[start DOCUMENT TEXT]
Non-Compete Agreements & Employment Law When Selling a Business in Missouri
Why Employment Law Matters More Than Most Missouri Sellers Expect
Most Missouri business owners spend months preparing financials, cleaning up the books, and working on curb appeal. Employment law — specifically non-compete agreements, worker classification, and transition obligations — often gets pushed to the last week before closing. That's a mistake that has killed deals, triggered post-sale litigation, and cost sellers tens of thousands of dollars in indemnification claims. This guide gives you the practical framework to avoid those landmines before they surface in due diligence.
Missouri has its own approach to non-compete enforceability, and it's meaningfully different from states like California (which bans them almost entirely) or Florida (which has a pro-enforcement statute with specific presumptions). Understanding where Missouri actually stands — and what buyers will demand — is foundational to a smooth closing.
Missouri Non-Compete Law: What Sellers Need to Know
Missouri follows common law principles for non-compete enforceability rather than a specific codified statute governing employment non-competes. Courts apply a reasonableness standard, evaluating whether the restriction is reasonable in scope, duration, and geographic reach. Missouri courts have consistently held that a covenant not to compete must protect a legitimate business interest — such as trade secrets, confidential customer relationships, or specialized training — and must not impose an undue burden on the restricted party or the public.
[end DOCUMENT TEXT]
:: REQUIREMENT 1 ::
Name the specific areas of employment law that the guide says often get pushed to the last week before closing.
:: REQUIREMENT 2 ::
Please reproduce the stretch of the guide from "Non-Compete Agreements &" through "in due diligence." word for word.
Rely on the guide above and nothing else.
[start RAW RECORDS]
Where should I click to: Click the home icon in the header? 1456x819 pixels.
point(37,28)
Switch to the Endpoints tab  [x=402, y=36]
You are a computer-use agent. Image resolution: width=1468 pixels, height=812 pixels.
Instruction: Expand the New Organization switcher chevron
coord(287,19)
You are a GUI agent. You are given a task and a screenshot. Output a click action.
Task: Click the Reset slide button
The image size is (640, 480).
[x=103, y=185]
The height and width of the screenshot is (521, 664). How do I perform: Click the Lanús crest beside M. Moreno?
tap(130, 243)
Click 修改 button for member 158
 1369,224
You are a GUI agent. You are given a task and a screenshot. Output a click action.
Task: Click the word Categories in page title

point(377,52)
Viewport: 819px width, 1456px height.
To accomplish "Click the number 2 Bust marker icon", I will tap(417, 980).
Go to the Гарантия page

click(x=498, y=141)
[end RAW RECORDS]
:: CORRECT RESULT 1 ::
- Non-compete agreements
- Worker classification
- Transition obligations

:: CORRECT RESULT 2 ::
Non-Compete Agreements & Employment Law When Selling a Business in Missouri
Why Employment Law Matters More Than Most Missouri Sellers Expect
Most Missouri business owners spend months preparing financials, cleaning up the books, and working on curb appeal. Employment law — specifically non-compete agreements, worker classification, and transition obligations — often gets pushed to the last week before closing. That's a mistake that has killed deals, triggered post-sale litigation, and cost sellers tens of thousands of dollars in indemnification claims. This guide gives you the practical framework to avoid those landmines before they surface in due diligence.